I know a lot of people think I’m crazy, but I’m not. My mother had me checked, as Sheldon Cooper says. People more level headed than me are now writing more about the abandonment of SolidWorks current product, and about real problems with the DS hail mary pass to the cloud, betting everything on one crazy blind toss into the ether.
There are a lot of end users and prospective users out there who still don’t have any idea about the severity with which the SolidWorks world is about to change. Even at CAD conferences I get asked if its really true that SolidWorks is going to change kernels. It’s true there is a way of looking at it where SW is not changing kernels. But that’s an incomplete story. Kernel change is not what this blog post is about, you can read about that in a lot of other places.
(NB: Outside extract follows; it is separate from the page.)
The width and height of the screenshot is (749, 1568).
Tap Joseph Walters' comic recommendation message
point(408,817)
In the end, SolidWorks is going to try to sell you a kernel change, and the new software would be more aptly named Catia Lite than SolidWorks [anything], because it will be built on Enovia V6, which is what Catia is built on.
The real point of this post is that SolidWorks may already be dead, and no one knows it. Jeff Ray was maybe a little too effective in letting the cat out of the bag that it was intended to be killed. By the time he said that publicly, it was already fait accompli. And I’m thinking that what appears to be a recent development of renewed interest in SolidWorks by employees looking like they are asking questions is not in fact a resurgence, like I originally thought (hoped), but indeed a preparation for burial – an embalming, possibly better seen as a “mummification”. Let me explain.
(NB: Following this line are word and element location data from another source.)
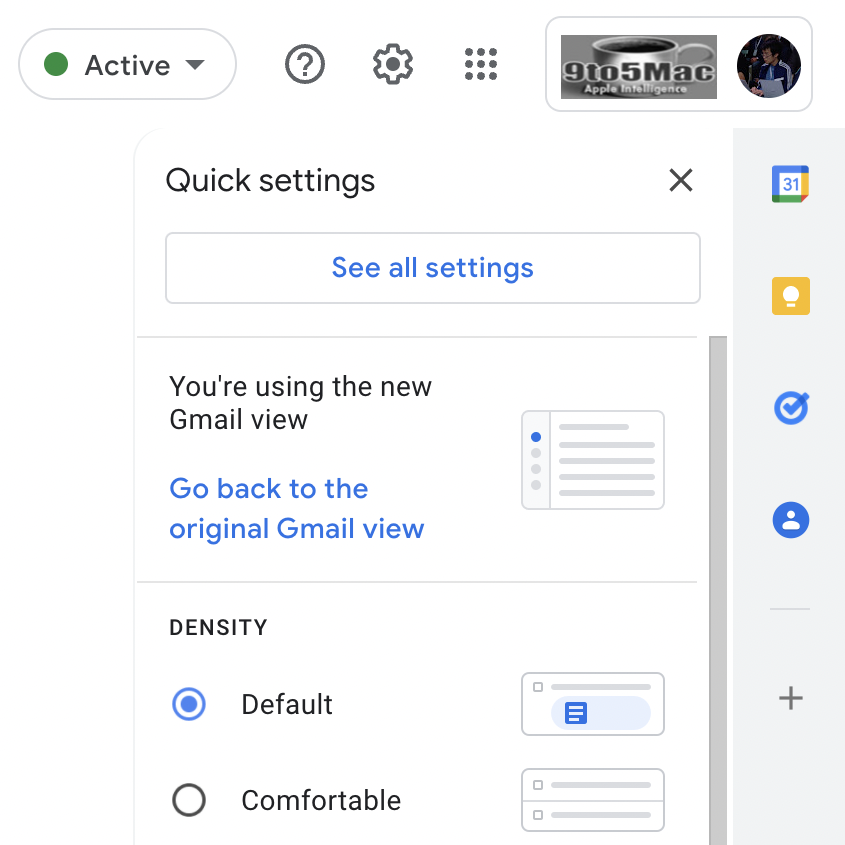Click the settings gear icon
This screenshot has width=845, height=845.
click(392, 64)
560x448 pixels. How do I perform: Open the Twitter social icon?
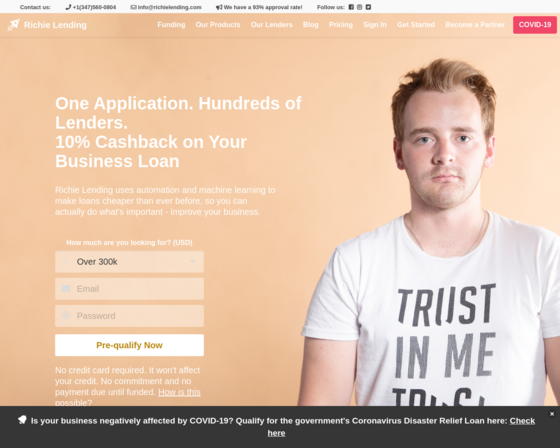coord(368,7)
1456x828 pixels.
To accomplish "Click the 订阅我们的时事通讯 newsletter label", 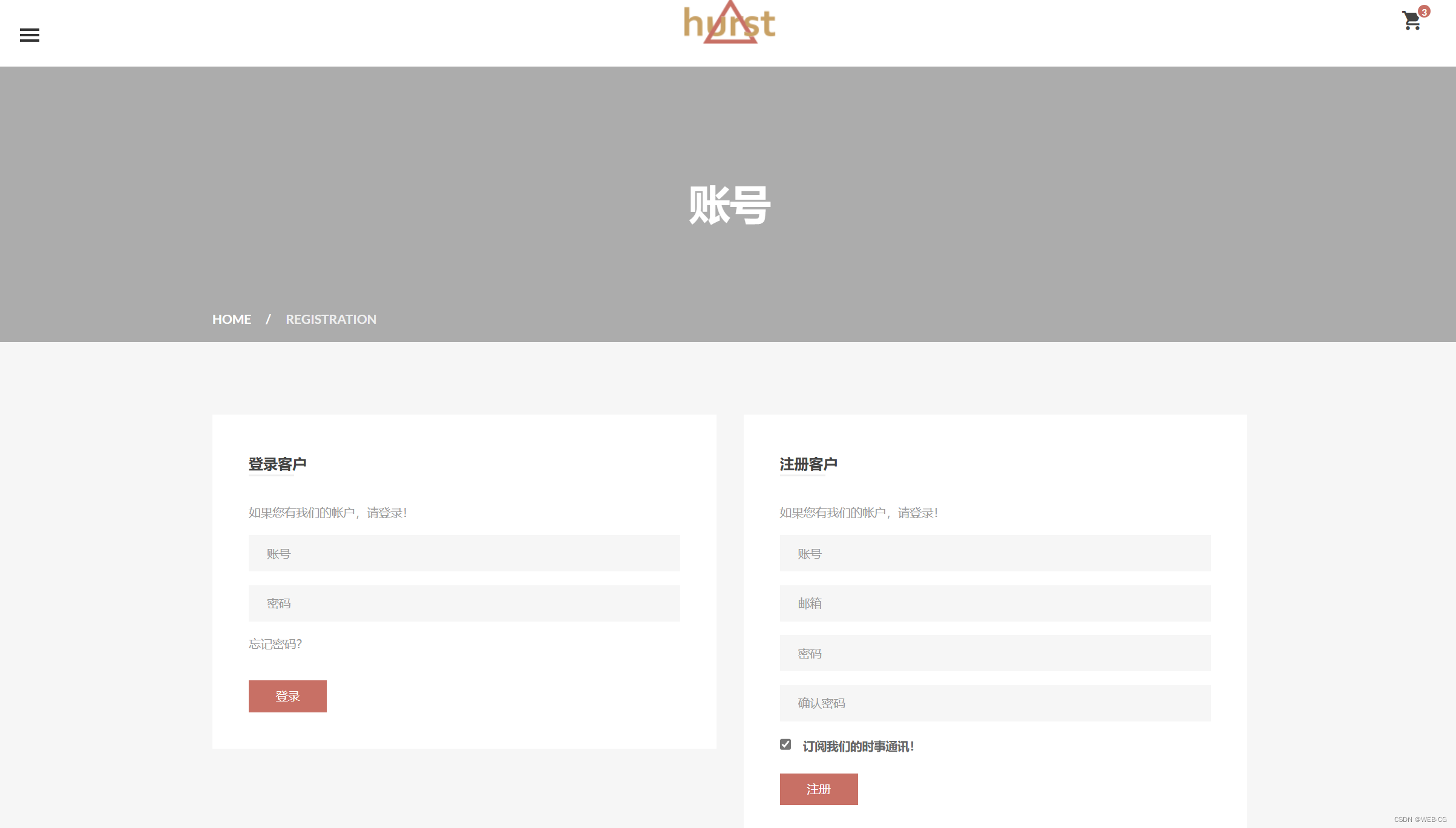I will [858, 746].
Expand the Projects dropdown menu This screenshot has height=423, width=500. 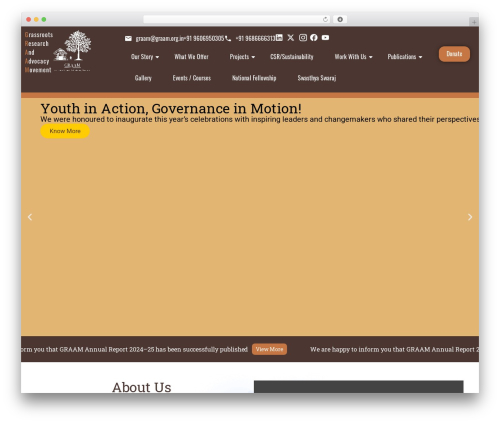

The reference to Jeff Ray “killing” SolidWorks is well documented across the web, and comes from Jeff actually discussing how to kill SolidWorks with a next-gen product before the competition did that for them. The next-gen product was intended to be this still-nameless development project referred to as alternately SolidWorks V6 or maybe more descriptively, Catia Lite. This was all public, and the only thing you can dispute about it is if he meant literally to kill SolidWorks, or if it were more of a metaphor for developing great stuff. In either case, Jeff was first “promoted” to a previously unknown position in France, and has since been promoted right out of the company. Or as we used to say in the Navy, “transferred to CivLant Command”.
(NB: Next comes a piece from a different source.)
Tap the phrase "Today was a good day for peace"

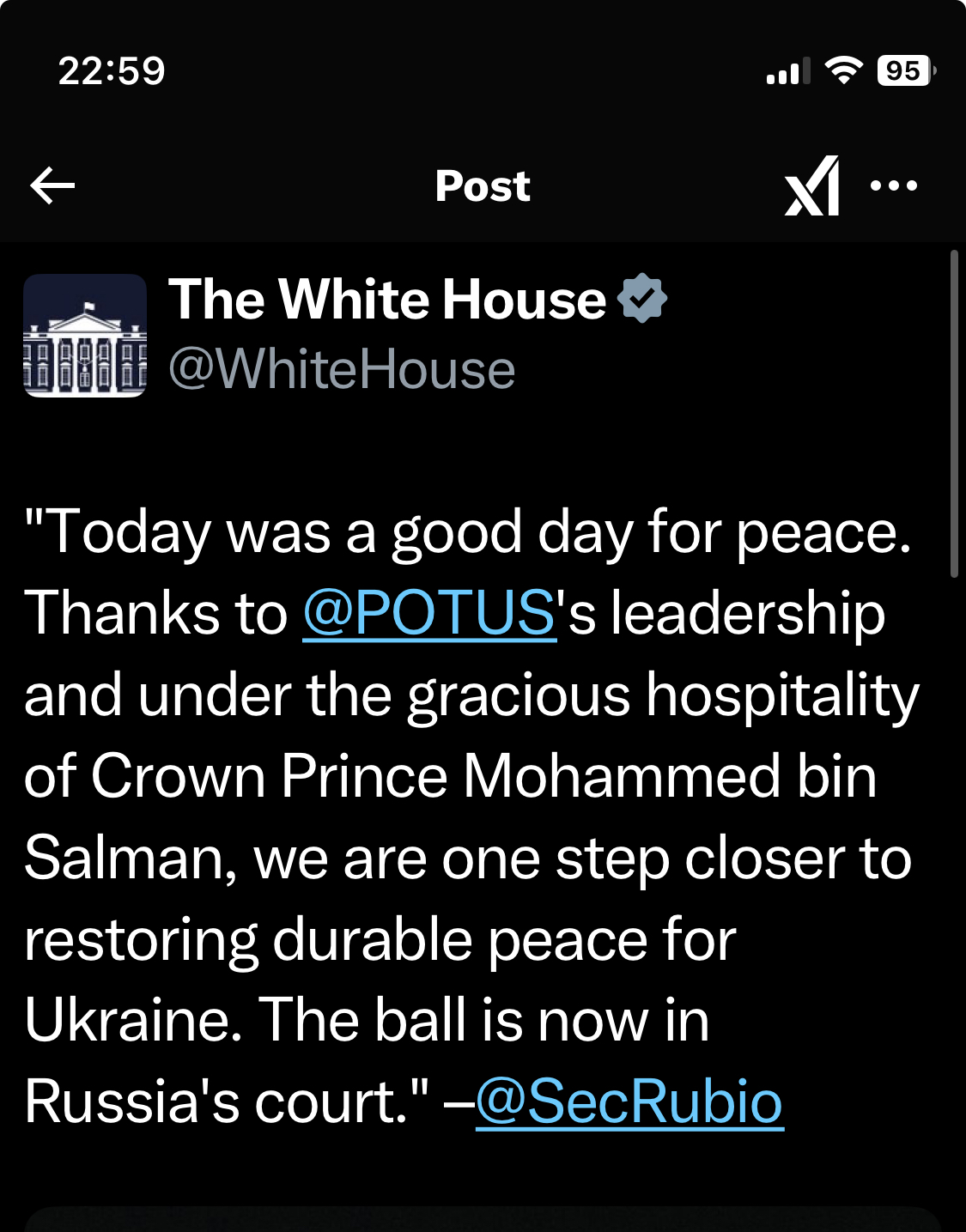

Several people have commented on the lack of meaningful CAD-related development in recent versions of SolidWorks. There’s a lot of fluff, and little that interests guys like me. The most ambitious development projects in the last several years has certainly not been CAD or geometry related. The reason for that is not difficult to guess – they are working on something else. I don’t care what they say about the size of the development team, or the number of enhancements, the proof is in the pudding. Very few CAD or geometry related enhancements.
But in the last couple of weeks, I started to feel a little more optimistic. Don Van Zile, a guy who I had a lot of respect for as a user, turns up with a SolidWorks name badge and starts asking for pet peeves on the forum. Although skeptical that anything would come of it, I thought this was the most optimistic thing that I’ve seen from SolidWorks in a long time. I thought that maybe someone in France heard that customers weren’t crazy about moving their CAD to the cloud, and maybe they were hedging their bets somewhat and maybe reverting to develop the current SolidWorks a little more.
But no. That’s not what it is. If this were a real effort, they would have put some senior people in front of users to try to regain confidence. No one is doing that. They’ve got someone new and expendable. Nothing against Don, but Don is not controlling this situation. In fact, common consensus seems to say that SolidWorks is not controlling the situation.
I think that SolidWorks is simply interested in fixing up the software for long term storage. They want to really make it something to be proud of before switching it off. This is like Service Pack 5 for the entire SolidWorks software. Making the corpse look as good as possible before laying it to rest permanently. Embalming, mummification. Is this off-the-rails-crazy? Is it really? The future is the cloud, DS makes that clear. The desktop is going to vanish. They believe this. They are working to make it happen. The only people they have to convince are the people writing the checks.
Is it really possible that Dassault would really kill off SolidWorks? I didn’t think so originally, but the more time goes by, the more I think this is the way they are headed. I’d be willing to bet that development for CAD/geometry will continue to slow. It sounds stupid to a guy like me, but it looks like Dassault is really going to put the whole basket of eggs in the cloud. This will happen until they see a general downturn in DS mid-range money and someone yanks the reins from the suicidal maniac running the team off a cliff, or maybe I’m just dead wrong and they really win. I would guess they are headed for a PTC style implosion in a few years. I’m not sure if the Catia business is going to snuff it in the same way, throwing it all to NX. I don’t really follow that side of it well enough to have much opinion there.
Is it still reversible? Probably. I mean, it’s reversible until it isn’t. I would think they could recover from this sort of blunder until the general CAD public becomes aware. You can’t steer something this size, not quickly anyway. By the time you see concrete signs that there’s a problem, it’s already too late. If SW V6 ships next year, it might take a while for customers to understand that they are being pushed in that direction, and that the cost to move is going to be more than just maintenance.